■ TRECHO:
* * *

Este símbolo Adinkra em muito contribui para a narrativa que a Renascer de Jacarepaguá se propõe a exaltar na avenida no carnaval de 2025. É necessário que se reescreva a história diante da insistência imoral de invisibilidade, silenciamento e apagamento.
AQUALTUNE é, sem dúvida um dos principais nomes abolicionistas do nosso país, representando a força feminina negra, a luta por direitos e pela liberdade.
Perpassar o tempo é relembrar a trajetória da Princesa do Congo ainda puxando o fio da recordação assombrados pelo peso da escravidão, nos remetendo à cicatrizes dolorosas que ainda se perpetuam despertando a premissa que nos convida a reparar os equívocos de outrora e se reconectar com a ancestralidade, ressaltar a essência e reafirmar o poder existente na corrente sanguínea da mulher preta.
Que seja possível vislumbrar o soprar do vento espalhando a intensa neblina pairada nas narrativas contadas através dos livros, ocultando fatos que a sociedade ainda varre para baixo dos tapetes.
Alçaremos voo para desmistificar o ideal da heroína lendária, filha de mãe ancestral nascida em berço de lítio, cobalto, ouro e diamantes, que escolheu impulsionada pelo instinto guerreiro de seu povo a lutar na vida.

* * *

■ ITENS DE DADOS:
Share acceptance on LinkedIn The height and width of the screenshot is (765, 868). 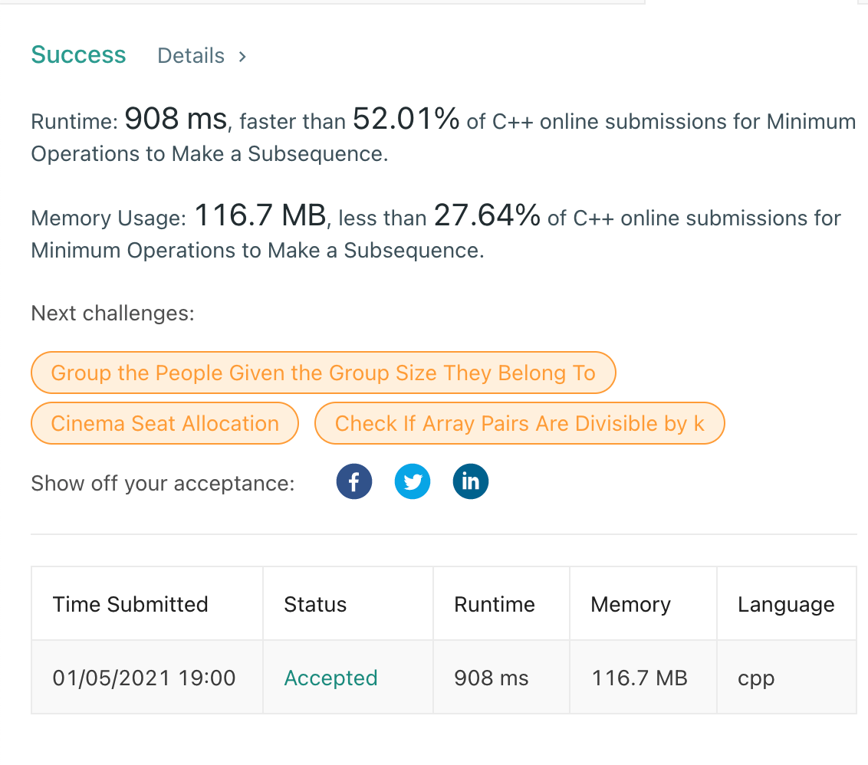pyautogui.click(x=471, y=482)
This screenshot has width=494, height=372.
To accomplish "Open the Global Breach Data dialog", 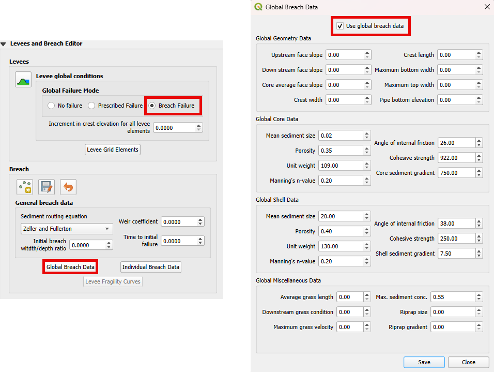I will 70,267.
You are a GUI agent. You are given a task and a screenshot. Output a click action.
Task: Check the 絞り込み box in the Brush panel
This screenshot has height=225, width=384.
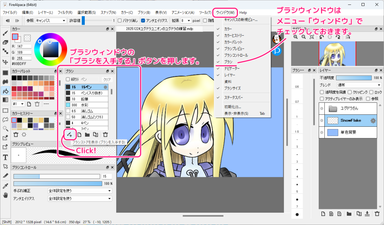tap(67, 78)
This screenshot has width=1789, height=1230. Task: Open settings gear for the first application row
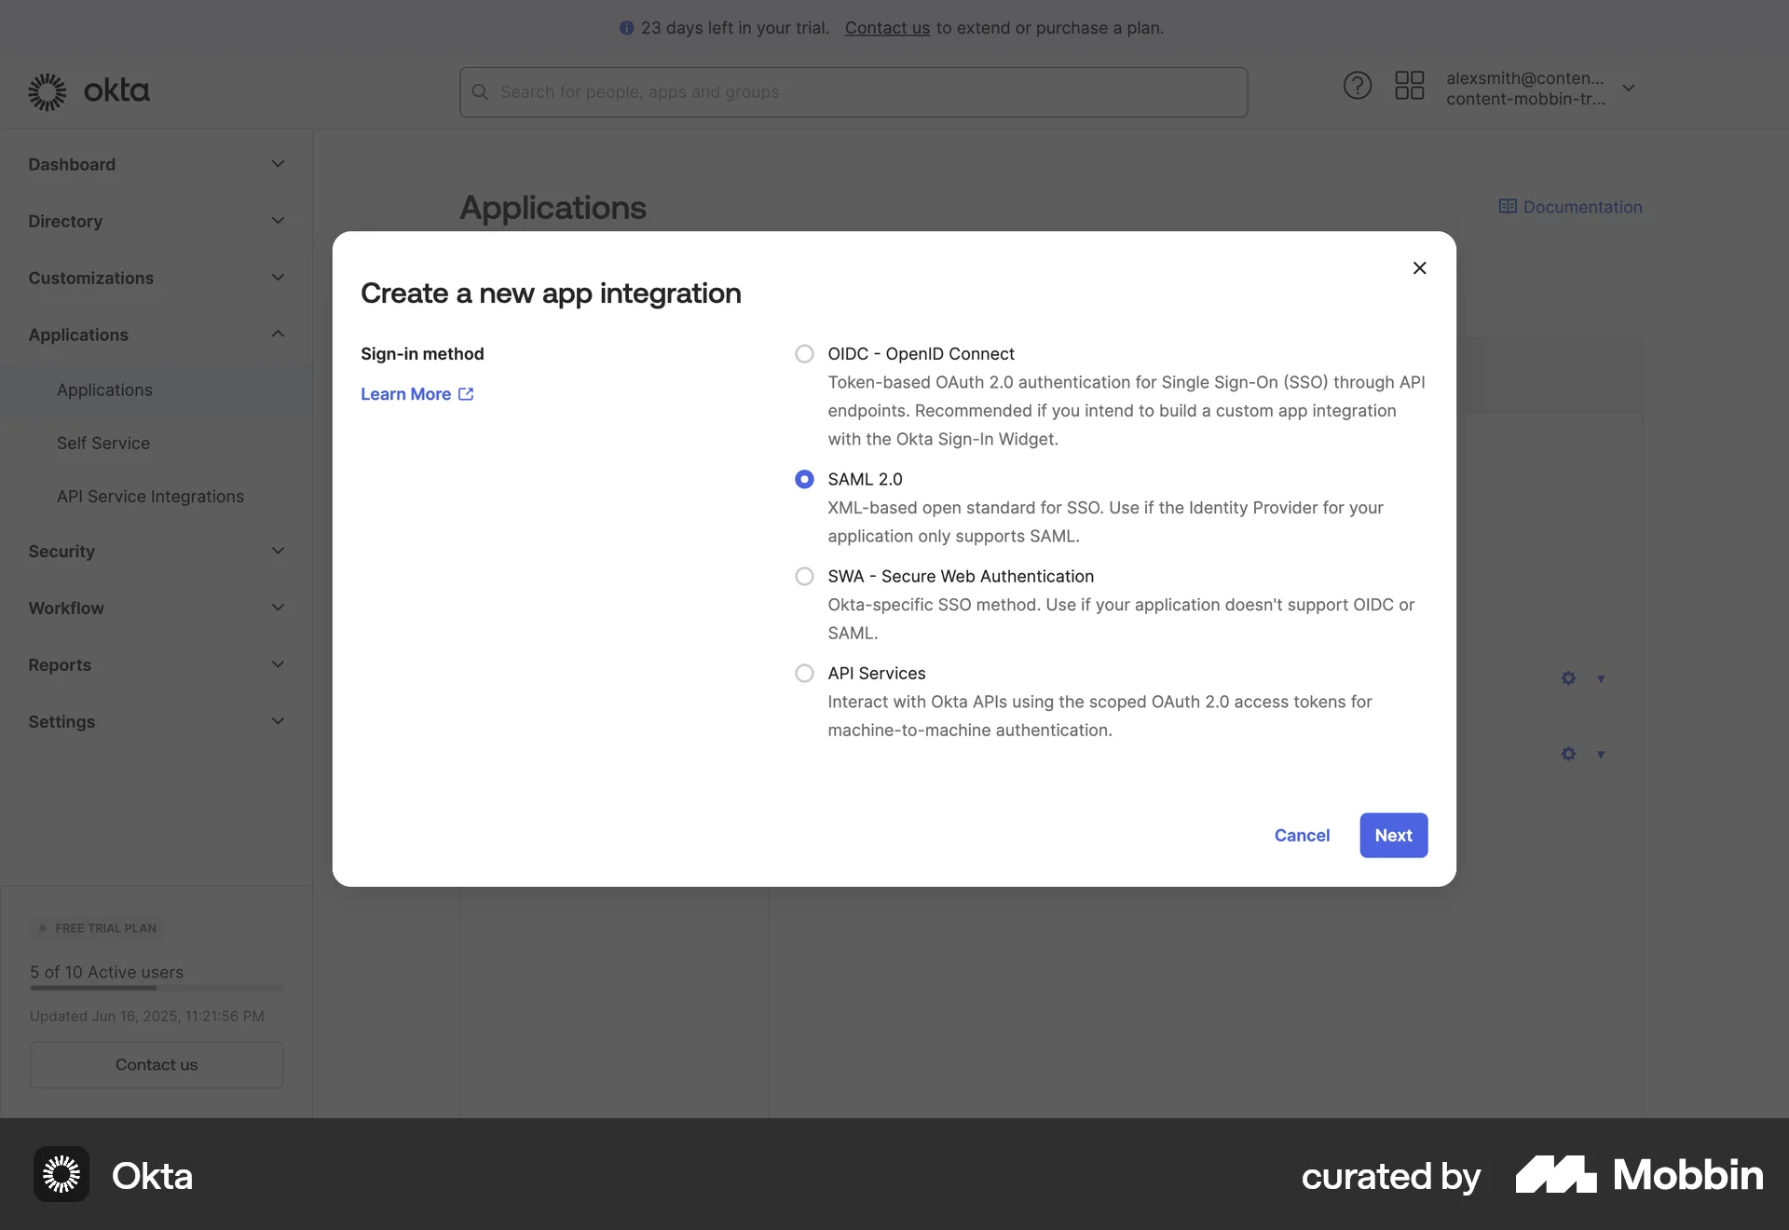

* * *

■ TAREFAS A CUMPRIR:
1. De acordo com o trecho, o que Aqualtune representa?
2. Transcreva a parte do trecho que começa com as palavras "Alçaremos voo para" e termina com "lutar na vida.".
Os itens não têm relação com o trecho.

■ RESPOSTAS POR TAREFA:
1. A força feminina negra, a luta por direitos e pela liberdade.

2.
Alçaremos voo para desmistificar o ideal da heroína lendária, filha de mãe ancestral nascida em berço de lítio, cobalto, ouro e diamantes, que escolheu impulsionada pelo instinto guerreiro de seu povo a lutar na vida.